TO DO: From the entries below, transcribe exactly the lines between the line holding "Open a new browser tab" and the line holding "Click the STEP 07 청약신청 내역확인 form icon", inclusive; skip all other lines.

(Dataset entries)
◇ ◇ ◇ ◇ ◇ ◇ ◇
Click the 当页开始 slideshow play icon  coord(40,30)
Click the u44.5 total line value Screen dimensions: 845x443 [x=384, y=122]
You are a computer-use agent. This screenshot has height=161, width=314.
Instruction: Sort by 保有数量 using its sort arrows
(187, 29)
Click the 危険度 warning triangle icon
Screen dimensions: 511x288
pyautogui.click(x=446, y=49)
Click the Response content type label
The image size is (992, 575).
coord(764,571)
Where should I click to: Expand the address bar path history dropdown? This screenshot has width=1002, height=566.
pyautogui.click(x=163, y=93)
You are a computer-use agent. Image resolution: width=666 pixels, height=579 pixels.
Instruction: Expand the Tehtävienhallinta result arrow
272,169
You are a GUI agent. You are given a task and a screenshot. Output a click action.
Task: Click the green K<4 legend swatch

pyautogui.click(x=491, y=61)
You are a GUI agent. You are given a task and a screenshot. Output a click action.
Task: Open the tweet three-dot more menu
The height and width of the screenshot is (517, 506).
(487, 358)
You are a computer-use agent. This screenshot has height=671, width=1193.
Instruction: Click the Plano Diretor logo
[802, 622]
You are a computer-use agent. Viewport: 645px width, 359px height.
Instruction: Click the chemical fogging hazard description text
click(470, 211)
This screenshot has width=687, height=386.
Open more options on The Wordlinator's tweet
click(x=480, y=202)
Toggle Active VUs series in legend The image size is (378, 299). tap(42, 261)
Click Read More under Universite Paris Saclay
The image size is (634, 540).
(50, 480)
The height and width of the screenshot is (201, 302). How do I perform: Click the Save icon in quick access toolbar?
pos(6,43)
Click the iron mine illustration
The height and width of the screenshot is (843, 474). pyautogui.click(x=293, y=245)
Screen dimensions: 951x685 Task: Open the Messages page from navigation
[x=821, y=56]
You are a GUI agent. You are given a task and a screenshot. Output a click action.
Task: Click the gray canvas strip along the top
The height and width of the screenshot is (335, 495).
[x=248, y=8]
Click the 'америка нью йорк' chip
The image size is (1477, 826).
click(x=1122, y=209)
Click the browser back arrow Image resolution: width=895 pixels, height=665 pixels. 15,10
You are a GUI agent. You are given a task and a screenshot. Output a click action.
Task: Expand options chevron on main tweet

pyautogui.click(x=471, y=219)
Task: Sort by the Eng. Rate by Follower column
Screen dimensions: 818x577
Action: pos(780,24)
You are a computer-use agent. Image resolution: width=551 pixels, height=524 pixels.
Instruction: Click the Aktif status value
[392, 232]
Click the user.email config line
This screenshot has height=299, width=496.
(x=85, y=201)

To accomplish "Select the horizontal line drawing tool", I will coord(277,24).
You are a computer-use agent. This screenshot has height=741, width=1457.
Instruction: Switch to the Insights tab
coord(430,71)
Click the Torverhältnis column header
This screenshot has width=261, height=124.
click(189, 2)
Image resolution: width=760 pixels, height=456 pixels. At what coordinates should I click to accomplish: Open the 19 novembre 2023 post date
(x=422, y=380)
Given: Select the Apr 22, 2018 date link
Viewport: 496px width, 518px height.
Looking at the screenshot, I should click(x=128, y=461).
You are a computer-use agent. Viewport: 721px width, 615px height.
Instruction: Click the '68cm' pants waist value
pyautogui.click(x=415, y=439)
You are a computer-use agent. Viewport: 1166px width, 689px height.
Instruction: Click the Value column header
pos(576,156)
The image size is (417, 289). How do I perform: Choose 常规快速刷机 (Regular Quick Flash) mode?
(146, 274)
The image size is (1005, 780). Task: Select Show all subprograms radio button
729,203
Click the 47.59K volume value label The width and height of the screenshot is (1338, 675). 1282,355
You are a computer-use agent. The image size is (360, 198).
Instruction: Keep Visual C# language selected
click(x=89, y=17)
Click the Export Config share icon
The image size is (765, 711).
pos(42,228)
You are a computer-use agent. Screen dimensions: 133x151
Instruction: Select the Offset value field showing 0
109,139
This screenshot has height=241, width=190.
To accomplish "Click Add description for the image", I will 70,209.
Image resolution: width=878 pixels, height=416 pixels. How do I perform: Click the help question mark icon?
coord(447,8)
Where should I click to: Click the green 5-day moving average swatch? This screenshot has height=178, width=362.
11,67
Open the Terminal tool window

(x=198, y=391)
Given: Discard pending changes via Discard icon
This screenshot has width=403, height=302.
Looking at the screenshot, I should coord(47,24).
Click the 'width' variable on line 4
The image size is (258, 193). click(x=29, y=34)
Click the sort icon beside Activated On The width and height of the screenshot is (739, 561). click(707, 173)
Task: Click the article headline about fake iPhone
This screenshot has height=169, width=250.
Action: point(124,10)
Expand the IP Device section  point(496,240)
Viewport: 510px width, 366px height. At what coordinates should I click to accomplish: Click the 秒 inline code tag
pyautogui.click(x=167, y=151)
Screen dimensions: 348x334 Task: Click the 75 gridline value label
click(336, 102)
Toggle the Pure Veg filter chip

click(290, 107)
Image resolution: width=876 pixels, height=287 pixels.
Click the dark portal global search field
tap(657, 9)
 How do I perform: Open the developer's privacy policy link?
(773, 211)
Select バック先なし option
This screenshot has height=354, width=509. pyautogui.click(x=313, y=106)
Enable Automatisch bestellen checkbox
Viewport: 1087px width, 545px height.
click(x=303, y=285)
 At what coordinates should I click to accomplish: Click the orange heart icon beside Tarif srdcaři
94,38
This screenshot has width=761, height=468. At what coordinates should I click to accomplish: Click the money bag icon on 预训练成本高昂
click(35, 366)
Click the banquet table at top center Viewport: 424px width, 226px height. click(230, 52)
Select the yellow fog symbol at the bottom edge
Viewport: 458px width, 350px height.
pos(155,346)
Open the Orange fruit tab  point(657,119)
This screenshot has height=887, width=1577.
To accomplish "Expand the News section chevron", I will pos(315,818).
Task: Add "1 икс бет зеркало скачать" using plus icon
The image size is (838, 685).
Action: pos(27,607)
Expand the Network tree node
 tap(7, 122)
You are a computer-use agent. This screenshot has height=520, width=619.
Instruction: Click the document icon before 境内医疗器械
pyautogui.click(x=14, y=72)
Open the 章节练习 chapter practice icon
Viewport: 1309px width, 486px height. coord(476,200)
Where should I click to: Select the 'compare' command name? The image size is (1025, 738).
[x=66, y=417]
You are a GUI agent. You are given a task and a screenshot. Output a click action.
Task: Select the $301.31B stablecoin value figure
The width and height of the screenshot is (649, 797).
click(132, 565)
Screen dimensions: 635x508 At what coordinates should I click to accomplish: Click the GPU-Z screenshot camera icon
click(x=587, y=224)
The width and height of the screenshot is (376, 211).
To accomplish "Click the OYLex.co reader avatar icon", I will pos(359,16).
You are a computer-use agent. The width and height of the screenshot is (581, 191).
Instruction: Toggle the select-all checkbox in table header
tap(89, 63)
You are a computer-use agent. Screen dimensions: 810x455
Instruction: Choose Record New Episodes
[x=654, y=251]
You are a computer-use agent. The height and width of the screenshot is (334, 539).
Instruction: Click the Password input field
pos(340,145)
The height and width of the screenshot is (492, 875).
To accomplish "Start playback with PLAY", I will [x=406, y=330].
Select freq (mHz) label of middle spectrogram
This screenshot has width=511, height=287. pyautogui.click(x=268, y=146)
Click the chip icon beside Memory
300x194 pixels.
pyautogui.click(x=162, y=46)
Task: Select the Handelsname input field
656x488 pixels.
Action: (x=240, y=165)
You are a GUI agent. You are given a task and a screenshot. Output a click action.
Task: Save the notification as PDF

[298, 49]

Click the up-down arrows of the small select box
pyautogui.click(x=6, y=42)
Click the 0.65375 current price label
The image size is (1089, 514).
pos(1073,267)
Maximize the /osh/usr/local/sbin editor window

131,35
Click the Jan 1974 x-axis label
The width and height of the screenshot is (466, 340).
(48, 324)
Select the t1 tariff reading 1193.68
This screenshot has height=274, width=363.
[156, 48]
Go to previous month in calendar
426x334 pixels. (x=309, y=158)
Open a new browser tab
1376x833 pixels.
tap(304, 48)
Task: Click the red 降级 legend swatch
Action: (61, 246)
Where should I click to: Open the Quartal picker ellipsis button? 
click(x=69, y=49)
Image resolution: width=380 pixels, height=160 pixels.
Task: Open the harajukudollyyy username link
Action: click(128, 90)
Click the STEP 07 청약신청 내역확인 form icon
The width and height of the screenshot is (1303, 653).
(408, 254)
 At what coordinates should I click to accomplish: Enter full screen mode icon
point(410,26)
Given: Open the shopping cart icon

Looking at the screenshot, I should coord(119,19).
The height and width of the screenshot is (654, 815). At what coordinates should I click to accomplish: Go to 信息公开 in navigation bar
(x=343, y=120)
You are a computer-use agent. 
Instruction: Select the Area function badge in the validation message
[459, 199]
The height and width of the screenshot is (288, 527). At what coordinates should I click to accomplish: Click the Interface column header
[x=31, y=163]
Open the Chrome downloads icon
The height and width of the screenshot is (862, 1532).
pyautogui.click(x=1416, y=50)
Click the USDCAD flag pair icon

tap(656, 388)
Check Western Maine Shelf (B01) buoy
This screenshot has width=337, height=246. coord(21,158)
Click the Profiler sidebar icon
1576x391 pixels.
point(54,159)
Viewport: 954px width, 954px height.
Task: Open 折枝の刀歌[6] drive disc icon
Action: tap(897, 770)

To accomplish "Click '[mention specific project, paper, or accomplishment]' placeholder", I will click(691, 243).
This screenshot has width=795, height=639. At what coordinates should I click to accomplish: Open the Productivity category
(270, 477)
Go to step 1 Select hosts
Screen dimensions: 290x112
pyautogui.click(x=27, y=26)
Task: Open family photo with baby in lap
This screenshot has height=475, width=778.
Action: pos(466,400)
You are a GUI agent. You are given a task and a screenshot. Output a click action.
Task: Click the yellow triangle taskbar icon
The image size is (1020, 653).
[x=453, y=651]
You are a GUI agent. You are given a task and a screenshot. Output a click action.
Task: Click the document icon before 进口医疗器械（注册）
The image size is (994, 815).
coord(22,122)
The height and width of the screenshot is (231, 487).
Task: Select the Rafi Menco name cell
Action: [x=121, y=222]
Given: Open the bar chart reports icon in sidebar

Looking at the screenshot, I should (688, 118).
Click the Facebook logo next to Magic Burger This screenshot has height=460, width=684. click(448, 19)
◇ ◇ ◇ ◇ ◇ ◇ ◇
EXERCISE ANSWER:
Open a new browser tab
1376x833 pixels.
tap(304, 48)
Task: Click the red 降级 legend swatch
Action: (61, 246)
Where should I click to: Open the Quartal picker ellipsis button? 
click(x=69, y=49)
Image resolution: width=380 pixels, height=160 pixels.
Task: Open the harajukudollyyy username link
Action: click(128, 90)
Click the STEP 07 청약신청 내역확인 form icon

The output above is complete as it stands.